RECORD LIST
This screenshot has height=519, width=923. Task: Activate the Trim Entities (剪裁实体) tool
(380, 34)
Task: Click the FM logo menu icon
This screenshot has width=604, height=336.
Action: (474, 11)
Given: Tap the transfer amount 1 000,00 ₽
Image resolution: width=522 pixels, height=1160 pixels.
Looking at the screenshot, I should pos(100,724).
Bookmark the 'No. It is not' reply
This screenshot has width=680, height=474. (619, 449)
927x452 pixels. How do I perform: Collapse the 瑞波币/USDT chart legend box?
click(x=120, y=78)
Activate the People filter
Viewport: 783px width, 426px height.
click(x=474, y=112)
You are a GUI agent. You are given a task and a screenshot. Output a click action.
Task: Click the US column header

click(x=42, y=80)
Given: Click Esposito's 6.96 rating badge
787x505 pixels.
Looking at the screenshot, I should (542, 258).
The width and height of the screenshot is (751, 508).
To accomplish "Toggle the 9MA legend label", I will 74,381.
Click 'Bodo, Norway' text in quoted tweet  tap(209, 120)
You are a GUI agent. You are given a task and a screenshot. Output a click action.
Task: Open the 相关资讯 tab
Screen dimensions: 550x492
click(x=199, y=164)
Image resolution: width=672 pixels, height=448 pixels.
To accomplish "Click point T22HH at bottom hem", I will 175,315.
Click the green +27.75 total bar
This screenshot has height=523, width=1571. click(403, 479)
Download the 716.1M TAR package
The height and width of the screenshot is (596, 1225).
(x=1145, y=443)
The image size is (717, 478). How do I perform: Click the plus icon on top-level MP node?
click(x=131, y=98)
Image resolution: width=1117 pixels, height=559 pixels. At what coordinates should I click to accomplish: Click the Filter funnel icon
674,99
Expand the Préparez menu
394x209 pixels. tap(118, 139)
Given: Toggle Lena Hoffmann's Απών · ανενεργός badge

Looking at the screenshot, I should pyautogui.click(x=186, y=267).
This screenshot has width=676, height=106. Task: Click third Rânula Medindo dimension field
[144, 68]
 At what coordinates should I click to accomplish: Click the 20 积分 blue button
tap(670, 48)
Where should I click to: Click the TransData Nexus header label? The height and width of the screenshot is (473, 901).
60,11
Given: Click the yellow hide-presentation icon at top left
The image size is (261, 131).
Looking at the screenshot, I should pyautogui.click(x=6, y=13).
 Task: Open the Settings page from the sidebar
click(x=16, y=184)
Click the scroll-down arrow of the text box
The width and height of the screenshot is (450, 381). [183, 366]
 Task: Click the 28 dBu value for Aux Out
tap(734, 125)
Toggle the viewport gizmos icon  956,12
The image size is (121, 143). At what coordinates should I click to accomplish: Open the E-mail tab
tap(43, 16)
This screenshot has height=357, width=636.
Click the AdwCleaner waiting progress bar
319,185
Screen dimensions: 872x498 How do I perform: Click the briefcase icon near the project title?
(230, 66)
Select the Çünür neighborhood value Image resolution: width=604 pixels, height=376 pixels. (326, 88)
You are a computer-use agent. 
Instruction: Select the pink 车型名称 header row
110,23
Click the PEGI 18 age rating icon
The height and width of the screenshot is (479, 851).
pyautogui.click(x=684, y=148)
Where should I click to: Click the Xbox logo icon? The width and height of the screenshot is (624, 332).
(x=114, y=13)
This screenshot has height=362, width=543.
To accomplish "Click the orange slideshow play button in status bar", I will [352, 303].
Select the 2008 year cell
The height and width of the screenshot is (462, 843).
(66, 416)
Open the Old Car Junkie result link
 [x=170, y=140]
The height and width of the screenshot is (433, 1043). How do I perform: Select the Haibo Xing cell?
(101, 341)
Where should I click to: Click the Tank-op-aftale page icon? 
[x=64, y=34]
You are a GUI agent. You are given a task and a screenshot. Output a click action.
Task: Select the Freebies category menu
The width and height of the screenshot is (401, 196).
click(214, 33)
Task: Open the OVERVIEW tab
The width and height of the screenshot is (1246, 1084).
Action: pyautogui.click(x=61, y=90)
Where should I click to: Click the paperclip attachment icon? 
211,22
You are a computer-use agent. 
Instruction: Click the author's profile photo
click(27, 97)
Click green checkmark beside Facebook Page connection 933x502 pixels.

STATED TASK
Reproduce the entire listing above verbatim, line by line, without altering any character.

WORKED ANSWER
This screenshot has height=519, width=923. Task: Activate the Trim Entities (剪裁实体) tool
(380, 34)
Task: Click the FM logo menu icon
This screenshot has width=604, height=336.
Action: (474, 11)
Given: Tap the transfer amount 1 000,00 ₽
Image resolution: width=522 pixels, height=1160 pixels.
Looking at the screenshot, I should pos(100,724).
Bookmark the 'No. It is not' reply
This screenshot has width=680, height=474. (619, 449)
927x452 pixels. How do I perform: Collapse the 瑞波币/USDT chart legend box?
click(x=120, y=78)
Activate the People filter
Viewport: 783px width, 426px height.
click(x=474, y=112)
You are a GUI agent. You are given a task and a screenshot. Output a click action.
Task: Click the US column header

click(x=42, y=80)
Given: Click Esposito's 6.96 rating badge
787x505 pixels.
Looking at the screenshot, I should (542, 258).
The width and height of the screenshot is (751, 508).
To accomplish "Toggle the 9MA legend label", I will 74,381.
Click 'Bodo, Norway' text in quoted tweet  tap(209, 120)
You are a GUI agent. You are given a task and a screenshot. Output a click action.
Task: Open the 相关资讯 tab
Screen dimensions: 550x492
click(x=199, y=164)
Image resolution: width=672 pixels, height=448 pixels.
To accomplish "Click point T22HH at bottom hem", I will 175,315.
Click the green +27.75 total bar
This screenshot has height=523, width=1571. click(403, 479)
Download the 716.1M TAR package
The height and width of the screenshot is (596, 1225).
(x=1145, y=443)
The image size is (717, 478). How do I perform: Click the plus icon on top-level MP node?
click(x=131, y=98)
Image resolution: width=1117 pixels, height=559 pixels. At what coordinates should I click to accomplish: Click the Filter funnel icon
674,99
Expand the Préparez menu
394x209 pixels. tap(118, 139)
Given: Toggle Lena Hoffmann's Απών · ανενεργός badge

Looking at the screenshot, I should pyautogui.click(x=186, y=267).
This screenshot has width=676, height=106. Task: Click third Rânula Medindo dimension field
[144, 68]
 At what coordinates should I click to accomplish: Click the 20 积分 blue button
tap(670, 48)
Where should I click to: Click the TransData Nexus header label? The height and width of the screenshot is (473, 901).
60,11
Given: Click the yellow hide-presentation icon at top left
The image size is (261, 131).
Looking at the screenshot, I should pyautogui.click(x=6, y=13).
 Task: Open the Settings page from the sidebar
click(x=16, y=184)
Click the scroll-down arrow of the text box
The width and height of the screenshot is (450, 381). [183, 366]
 Task: Click the 28 dBu value for Aux Out
tap(734, 125)
Toggle the viewport gizmos icon  956,12
The image size is (121, 143). At what coordinates should I click to accomplish: Open the E-mail tab
tap(43, 16)
This screenshot has height=357, width=636.
Click the AdwCleaner waiting progress bar
319,185
Screen dimensions: 872x498 How do I perform: Click the briefcase icon near the project title?
(230, 66)
Select the Çünür neighborhood value Image resolution: width=604 pixels, height=376 pixels. (326, 88)
You are a computer-use agent. 
Instruction: Select the pink 车型名称 header row
110,23
Click the PEGI 18 age rating icon
The height and width of the screenshot is (479, 851).
pyautogui.click(x=684, y=148)
Where should I click to: Click the Xbox logo icon? The width and height of the screenshot is (624, 332).
(x=114, y=13)
This screenshot has height=362, width=543.
To accomplish "Click the orange slideshow play button in status bar", I will [352, 303].
Select the 2008 year cell
The height and width of the screenshot is (462, 843).
(66, 416)
Open the Old Car Junkie result link
 [x=170, y=140]
The height and width of the screenshot is (433, 1043). How do I perform: Select the Haibo Xing cell?
(101, 341)
Where should I click to: Click the Tank-op-aftale page icon? 
[x=64, y=34]
You are a GUI agent. You are given a task and a screenshot. Output a click action.
Task: Select the Freebies category menu
The width and height of the screenshot is (401, 196).
click(214, 33)
Task: Open the OVERVIEW tab
The width and height of the screenshot is (1246, 1084).
Action: pyautogui.click(x=61, y=90)
Where should I click to: Click the paperclip attachment icon? 
211,22
You are a computer-use agent. 
Instruction: Click the author's profile photo
click(27, 97)
Click green checkmark beside Facebook Page connection 933x502 pixels.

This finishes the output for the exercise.